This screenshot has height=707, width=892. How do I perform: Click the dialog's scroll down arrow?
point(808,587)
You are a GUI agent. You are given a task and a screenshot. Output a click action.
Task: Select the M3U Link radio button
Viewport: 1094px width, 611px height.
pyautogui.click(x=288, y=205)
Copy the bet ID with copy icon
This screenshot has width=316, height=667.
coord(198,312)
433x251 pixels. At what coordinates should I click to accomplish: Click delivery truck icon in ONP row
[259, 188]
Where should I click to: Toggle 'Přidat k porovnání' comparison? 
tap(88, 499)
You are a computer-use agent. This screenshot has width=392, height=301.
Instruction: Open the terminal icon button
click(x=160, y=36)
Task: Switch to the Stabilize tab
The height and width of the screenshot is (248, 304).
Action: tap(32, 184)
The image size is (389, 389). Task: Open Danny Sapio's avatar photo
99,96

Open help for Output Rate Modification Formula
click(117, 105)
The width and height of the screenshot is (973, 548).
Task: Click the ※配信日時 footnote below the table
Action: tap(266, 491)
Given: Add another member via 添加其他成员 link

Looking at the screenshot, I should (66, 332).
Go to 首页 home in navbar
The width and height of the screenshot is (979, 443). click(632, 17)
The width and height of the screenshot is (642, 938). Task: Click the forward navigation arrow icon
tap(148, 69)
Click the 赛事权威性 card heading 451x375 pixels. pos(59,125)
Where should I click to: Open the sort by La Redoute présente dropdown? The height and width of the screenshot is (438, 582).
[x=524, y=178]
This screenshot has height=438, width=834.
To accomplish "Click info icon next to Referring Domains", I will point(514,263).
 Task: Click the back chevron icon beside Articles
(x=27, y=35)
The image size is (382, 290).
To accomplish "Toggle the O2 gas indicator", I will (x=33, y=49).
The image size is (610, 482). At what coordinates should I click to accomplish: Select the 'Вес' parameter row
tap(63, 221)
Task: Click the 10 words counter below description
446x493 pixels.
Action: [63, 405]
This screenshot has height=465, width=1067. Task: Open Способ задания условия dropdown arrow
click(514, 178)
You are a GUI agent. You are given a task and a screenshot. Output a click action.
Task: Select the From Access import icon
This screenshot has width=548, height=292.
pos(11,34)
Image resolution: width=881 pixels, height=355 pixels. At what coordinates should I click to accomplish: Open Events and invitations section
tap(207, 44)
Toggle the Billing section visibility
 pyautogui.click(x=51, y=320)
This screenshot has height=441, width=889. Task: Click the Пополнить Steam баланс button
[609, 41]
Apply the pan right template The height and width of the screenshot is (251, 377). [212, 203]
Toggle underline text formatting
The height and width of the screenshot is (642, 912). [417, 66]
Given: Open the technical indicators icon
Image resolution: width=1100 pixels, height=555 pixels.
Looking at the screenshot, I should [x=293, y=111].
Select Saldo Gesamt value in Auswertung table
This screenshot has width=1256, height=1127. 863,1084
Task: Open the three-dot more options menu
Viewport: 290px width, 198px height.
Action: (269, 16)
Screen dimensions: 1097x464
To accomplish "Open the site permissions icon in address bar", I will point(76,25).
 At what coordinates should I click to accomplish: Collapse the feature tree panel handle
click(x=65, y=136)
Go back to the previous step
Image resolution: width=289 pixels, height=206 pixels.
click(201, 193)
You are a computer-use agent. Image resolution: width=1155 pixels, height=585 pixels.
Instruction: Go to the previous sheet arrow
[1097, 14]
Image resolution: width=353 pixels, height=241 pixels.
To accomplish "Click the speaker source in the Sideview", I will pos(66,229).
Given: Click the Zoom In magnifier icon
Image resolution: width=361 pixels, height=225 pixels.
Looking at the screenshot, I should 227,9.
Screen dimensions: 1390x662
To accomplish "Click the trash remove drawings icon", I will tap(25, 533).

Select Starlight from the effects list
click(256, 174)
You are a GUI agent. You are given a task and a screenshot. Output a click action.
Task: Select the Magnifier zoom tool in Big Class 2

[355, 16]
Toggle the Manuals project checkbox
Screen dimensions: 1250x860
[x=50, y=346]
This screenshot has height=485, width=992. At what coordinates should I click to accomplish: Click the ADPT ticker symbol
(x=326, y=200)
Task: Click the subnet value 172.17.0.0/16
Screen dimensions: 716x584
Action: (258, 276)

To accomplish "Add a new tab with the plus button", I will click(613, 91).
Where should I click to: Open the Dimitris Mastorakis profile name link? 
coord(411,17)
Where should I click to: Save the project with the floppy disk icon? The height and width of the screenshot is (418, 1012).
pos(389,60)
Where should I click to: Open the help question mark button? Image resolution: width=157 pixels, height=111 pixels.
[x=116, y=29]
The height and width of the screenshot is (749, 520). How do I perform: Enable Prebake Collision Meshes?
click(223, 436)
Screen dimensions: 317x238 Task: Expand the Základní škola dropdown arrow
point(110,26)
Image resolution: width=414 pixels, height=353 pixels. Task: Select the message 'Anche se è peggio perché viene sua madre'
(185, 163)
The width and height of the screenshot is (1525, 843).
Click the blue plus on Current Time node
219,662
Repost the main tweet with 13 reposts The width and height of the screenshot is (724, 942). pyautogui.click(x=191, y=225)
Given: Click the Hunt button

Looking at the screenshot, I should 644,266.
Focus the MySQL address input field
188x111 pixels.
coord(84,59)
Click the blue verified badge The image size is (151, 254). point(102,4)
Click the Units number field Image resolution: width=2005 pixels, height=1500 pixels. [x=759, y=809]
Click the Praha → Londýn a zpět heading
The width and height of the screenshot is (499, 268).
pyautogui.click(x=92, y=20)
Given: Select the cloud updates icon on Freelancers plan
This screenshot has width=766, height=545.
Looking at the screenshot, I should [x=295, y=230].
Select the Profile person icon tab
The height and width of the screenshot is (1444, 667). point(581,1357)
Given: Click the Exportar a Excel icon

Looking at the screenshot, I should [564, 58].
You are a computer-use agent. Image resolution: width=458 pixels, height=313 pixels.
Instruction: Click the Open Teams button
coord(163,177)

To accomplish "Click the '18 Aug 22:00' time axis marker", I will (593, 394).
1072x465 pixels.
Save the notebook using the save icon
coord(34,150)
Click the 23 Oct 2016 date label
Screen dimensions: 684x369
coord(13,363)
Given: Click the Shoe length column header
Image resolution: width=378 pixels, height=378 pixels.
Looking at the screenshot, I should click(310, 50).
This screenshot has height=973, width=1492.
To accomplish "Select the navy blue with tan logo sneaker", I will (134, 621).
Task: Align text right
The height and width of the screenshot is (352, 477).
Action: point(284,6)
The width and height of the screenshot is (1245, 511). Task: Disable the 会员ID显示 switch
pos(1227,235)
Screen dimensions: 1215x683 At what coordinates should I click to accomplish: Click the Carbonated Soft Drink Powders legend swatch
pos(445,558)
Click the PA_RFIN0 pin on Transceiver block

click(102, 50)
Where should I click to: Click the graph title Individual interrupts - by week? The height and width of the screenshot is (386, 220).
=======
## TASK TO CARRY OUT
Set down the entire listing once more, keeping every line exactly as it reads.

## EXERCISE SOLUTION
This screenshot has height=707, width=892. How do I perform: Click the dialog's scroll down arrow?
point(808,587)
You are a GUI agent. You are given a task and a screenshot. Output a click action.
Task: Select the M3U Link radio button
Viewport: 1094px width, 611px height.
pyautogui.click(x=288, y=205)
Copy the bet ID with copy icon
This screenshot has width=316, height=667.
coord(198,312)
433x251 pixels. At what coordinates should I click to accomplish: Click delivery truck icon in ONP row
[259, 188]
Where should I click to: Toggle 'Přidat k porovnání' comparison? 
tap(88, 499)
You are a computer-use agent. This screenshot has width=392, height=301.
Instruction: Open the terminal icon button
click(x=160, y=36)
Task: Switch to the Stabilize tab
The height and width of the screenshot is (248, 304).
Action: tap(32, 184)
The image size is (389, 389). Task: Open Danny Sapio's avatar photo
99,96

Open help for Output Rate Modification Formula
click(117, 105)
The width and height of the screenshot is (973, 548).
Task: Click the ※配信日時 footnote below the table
Action: tap(266, 491)
Given: Add another member via 添加其他成员 link

Looking at the screenshot, I should (66, 332).
Go to 首页 home in navbar
The width and height of the screenshot is (979, 443). click(632, 17)
The width and height of the screenshot is (642, 938). Task: Click the forward navigation arrow icon
tap(148, 69)
Click the 赛事权威性 card heading 451x375 pixels. pos(59,125)
Where should I click to: Open the sort by La Redoute présente dropdown? The height and width of the screenshot is (438, 582).
[x=524, y=178]
This screenshot has height=438, width=834.
To accomplish "Click info icon next to Referring Domains", I will point(514,263).
 Task: Click the back chevron icon beside Articles
(x=27, y=35)
The image size is (382, 290).
To accomplish "Toggle the O2 gas indicator", I will (x=33, y=49).
The image size is (610, 482). At what coordinates should I click to accomplish: Select the 'Вес' parameter row
tap(63, 221)
Task: Click the 10 words counter below description
446x493 pixels.
Action: [63, 405]
This screenshot has height=465, width=1067. Task: Open Способ задания условия dropdown arrow
click(514, 178)
You are a GUI agent. You are given a task and a screenshot. Output a click action.
Task: Select the From Access import icon
This screenshot has width=548, height=292.
pos(11,34)
Image resolution: width=881 pixels, height=355 pixels. At what coordinates should I click to accomplish: Open Events and invitations section
tap(207, 44)
Toggle the Billing section visibility
 pyautogui.click(x=51, y=320)
This screenshot has height=441, width=889. Task: Click the Пополнить Steam баланс button
[609, 41]
Apply the pan right template The height and width of the screenshot is (251, 377). [212, 203]
Toggle underline text formatting
The height and width of the screenshot is (642, 912). [417, 66]
Given: Open the technical indicators icon
Image resolution: width=1100 pixels, height=555 pixels.
Looking at the screenshot, I should [x=293, y=111].
Select Saldo Gesamt value in Auswertung table
This screenshot has width=1256, height=1127. 863,1084
Task: Open the three-dot more options menu
Viewport: 290px width, 198px height.
Action: (269, 16)
Screen dimensions: 1097x464
To accomplish "Open the site permissions icon in address bar", I will point(76,25).
 At what coordinates should I click to accomplish: Collapse the feature tree panel handle
click(x=65, y=136)
Go back to the previous step
Image resolution: width=289 pixels, height=206 pixels.
click(201, 193)
You are a computer-use agent. Image resolution: width=1155 pixels, height=585 pixels.
Instruction: Go to the previous sheet arrow
[1097, 14]
Image resolution: width=353 pixels, height=241 pixels.
To accomplish "Click the speaker source in the Sideview", I will pos(66,229).
Given: Click the Zoom In magnifier icon
Image resolution: width=361 pixels, height=225 pixels.
Looking at the screenshot, I should 227,9.
Screen dimensions: 1390x662
To accomplish "Click the trash remove drawings icon", I will tap(25, 533).

Select Starlight from the effects list
click(256, 174)
You are a GUI agent. You are given a task and a screenshot. Output a click action.
Task: Select the Magnifier zoom tool in Big Class 2

[355, 16]
Toggle the Manuals project checkbox
Screen dimensions: 1250x860
[x=50, y=346]
This screenshot has height=485, width=992. At what coordinates should I click to accomplish: Click the ADPT ticker symbol
(x=326, y=200)
Task: Click the subnet value 172.17.0.0/16
Screen dimensions: 716x584
Action: (258, 276)

To accomplish "Add a new tab with the plus button", I will click(613, 91).
Where should I click to: Open the Dimitris Mastorakis profile name link? 
coord(411,17)
Where should I click to: Save the project with the floppy disk icon? The height and width of the screenshot is (418, 1012).
pos(389,60)
Where should I click to: Open the help question mark button? Image resolution: width=157 pixels, height=111 pixels.
[x=116, y=29]
The height and width of the screenshot is (749, 520). How do I perform: Enable Prebake Collision Meshes?
click(223, 436)
Screen dimensions: 317x238 Task: Expand the Základní škola dropdown arrow
point(110,26)
Image resolution: width=414 pixels, height=353 pixels. Task: Select the message 'Anche se è peggio perché viene sua madre'
(185, 163)
The width and height of the screenshot is (1525, 843).
Click the blue plus on Current Time node
219,662
Repost the main tweet with 13 reposts The width and height of the screenshot is (724, 942). pyautogui.click(x=191, y=225)
Given: Click the Hunt button

Looking at the screenshot, I should 644,266.
Focus the MySQL address input field
188x111 pixels.
coord(84,59)
Click the blue verified badge The image size is (151, 254). point(102,4)
Click the Units number field Image resolution: width=2005 pixels, height=1500 pixels. [x=759, y=809]
Click the Praha → Londýn a zpět heading
The width and height of the screenshot is (499, 268).
pyautogui.click(x=92, y=20)
Given: Select the cloud updates icon on Freelancers plan
This screenshot has width=766, height=545.
Looking at the screenshot, I should [x=295, y=230].
Select the Profile person icon tab
The height and width of the screenshot is (1444, 667). point(581,1357)
Given: Click the Exportar a Excel icon

Looking at the screenshot, I should [564, 58].
You are a computer-use agent. Image resolution: width=458 pixels, height=313 pixels.
Instruction: Click the Open Teams button
coord(163,177)

To accomplish "Click the '18 Aug 22:00' time axis marker", I will (593, 394).
1072x465 pixels.
Save the notebook using the save icon
coord(34,150)
Click the 23 Oct 2016 date label
Screen dimensions: 684x369
coord(13,363)
Given: Click the Shoe length column header
Image resolution: width=378 pixels, height=378 pixels.
Looking at the screenshot, I should click(310, 50).
This screenshot has height=973, width=1492.
To accomplish "Select the navy blue with tan logo sneaker", I will (134, 621).
Task: Align text right
The height and width of the screenshot is (352, 477).
Action: point(284,6)
The width and height of the screenshot is (1245, 511). Task: Disable the 会员ID显示 switch
pos(1227,235)
Screen dimensions: 1215x683 At what coordinates should I click to accomplish: Click the Carbonated Soft Drink Powders legend swatch
pos(445,558)
Click the PA_RFIN0 pin on Transceiver block

click(102, 50)
Where should I click to: Click the graph title Individual interrupts - by week? The height and width of the screenshot is (386, 220).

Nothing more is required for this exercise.